Beside him stands Lucian, who has finally silenced his anxious pacing. His fingers tap a staccato rhythm against his leg—as if privy to an inner melody—while he resembles an agitated dog on a short leash, his tension palpable even in this extended wait. I can sense his deep desire to fight—not for the thrill of combat, but because it is woven into the fibers of his being, just as Finn is born for the meticulous craft of woodwork or Elias for the art of making jam. It’s as if his very marrow, his very blood, pulses with the call to battle.
They both fix their gaze upon the gravel drive, steadfastly holding their ground in anticipation of my parents’ inevitable approach.The grinding rasp of tires over gravel made me snapt to attention. A shiver of dread courses through me; for an instant, I envision the heavens tearing open, a torrential downpour washing over me before my parents can even reach. Yet, it is only the car that disrupts the silence—its steady, deliberate advance cleaving the twilight in two and rendering every part of me painfully alert and achingly real.

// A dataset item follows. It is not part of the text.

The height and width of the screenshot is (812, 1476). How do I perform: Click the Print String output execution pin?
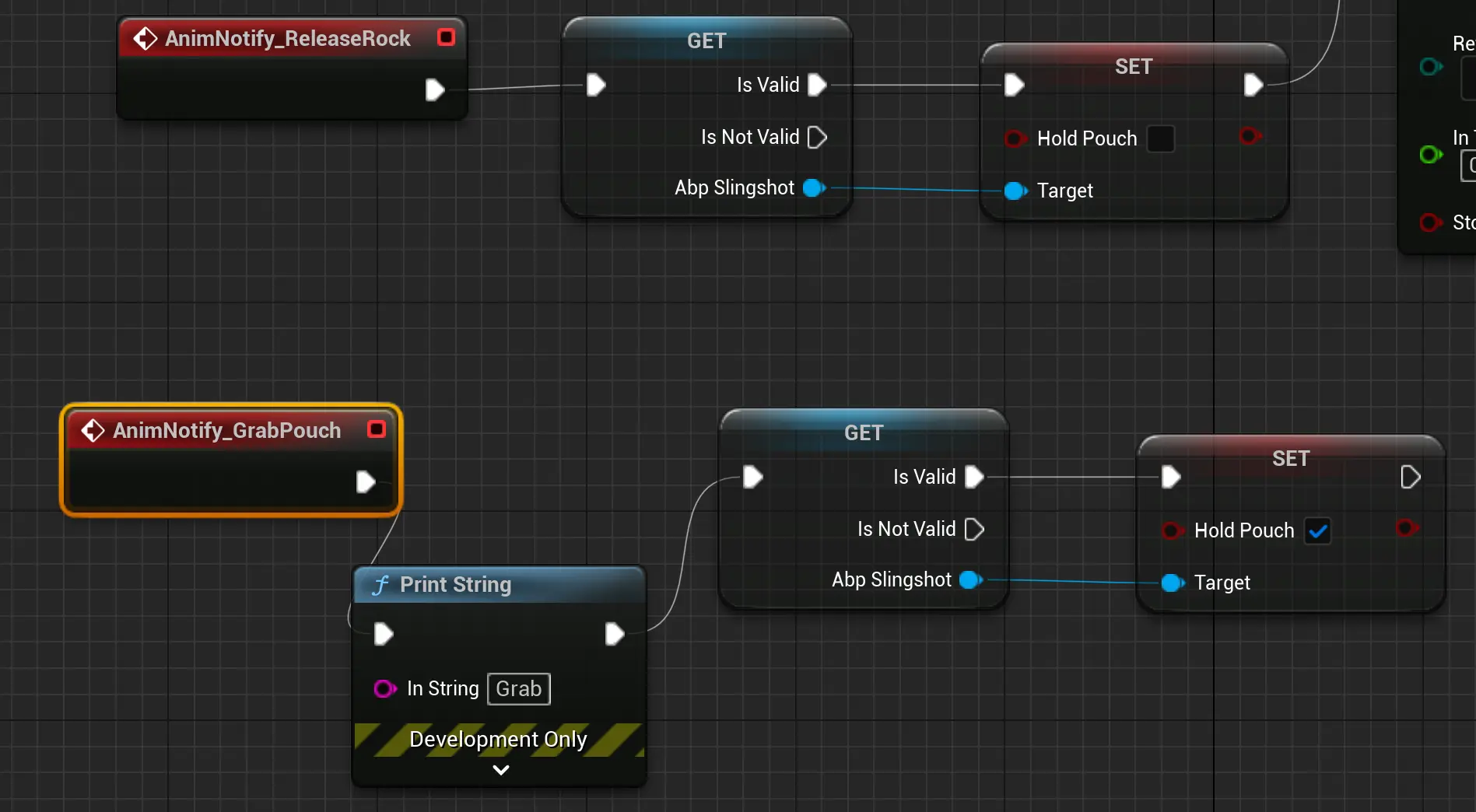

Then, as abruptly as the rain began, it stops, leaving behind an atmosphere heavy, humid, the sky so dark and low it seems almost tangible. I watch the car’s progress, its hesitant roll over the final stretch, leaving me torn between the desire for it to halt on the spot or to continue an endless, agonizing journey. I yearn to vanish into the night, to dissolve into the damp shadows, yet I remain stubbornly present. The car door clicks open, and with it steps out the very two people whose presence I have come to dread—each a polished, refined antithesis of the flawed, vulnerable self I have become.

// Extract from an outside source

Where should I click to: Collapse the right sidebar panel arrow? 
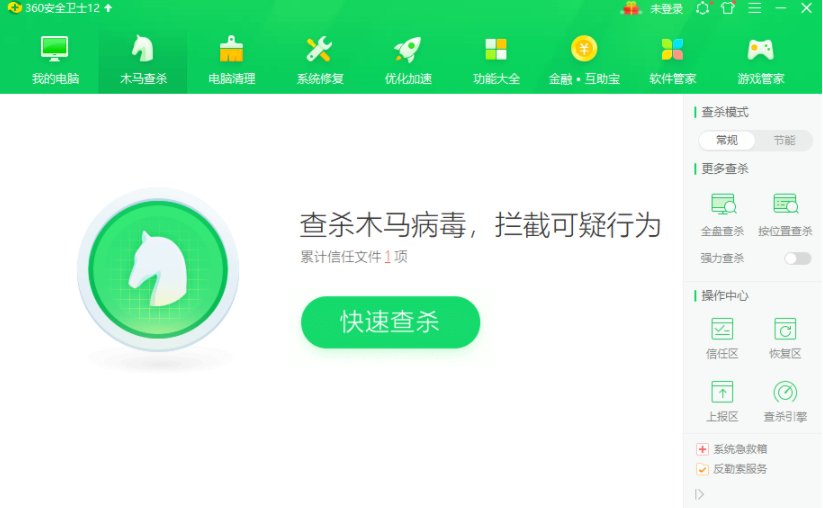pos(699,494)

My father appears visibly uncomfortable, his unease palpable, while my mother embodies everything I anticipated—impatient, curt, and bristling with barely contained irritation, ready to confront anything but what lies before us. They exude a cold, metallic detachment—a sheen of disdain that no dark cloud or soft drizzle can tarnish. I nearly hate them for that effortless polish, their ability to remain unscathed and collected while the rest of us struggle, bleed, and fight just to survive.
They cast their discerning eyes over the modest house, the rain-damp drive, and the barren stretch of land they had traversed merely to arrive here. I chide myself silently for once thinking that they might be impressed by what lies before them—a ramshackle dwelling in the woods, nothing more than a haphazard collection of rotting lumber and meager packs—andyet they are drawn here solely because I exist in this forsaken place.
They look past me, through me, as if I were a mere shadow. In that moment, I find myself torn: do I crave their acknowledgment, or do I long for the blissful oblivion of being entirely ignored? The terror that grips me is twofold—the relentless possibility that they will never relent in their pursuit, and the equally paralyzing fear that I have already surrendered all hope.
Lucian and Finn step forward, their deliberate strides echoing with a silent menace. I watch as their eyes scan the scattered remnants of my belongings, tracking every movement like wolves circling a trespasser, ever ready to claim that which is not theirs.
I marvel silently at the transformation in Lucian—the way he molds himself into a pillar of strength and unwavering certainty, as if nothing can ever block his determined path. How I long to capture even a sliver of that steadfast assurance, to be as resolute as them all. And as my parents’ calculating, cold gazes take in our ragged assembly, they seem to see only the vast distance we have yet to traverse—a measure of our remaining inadequacy.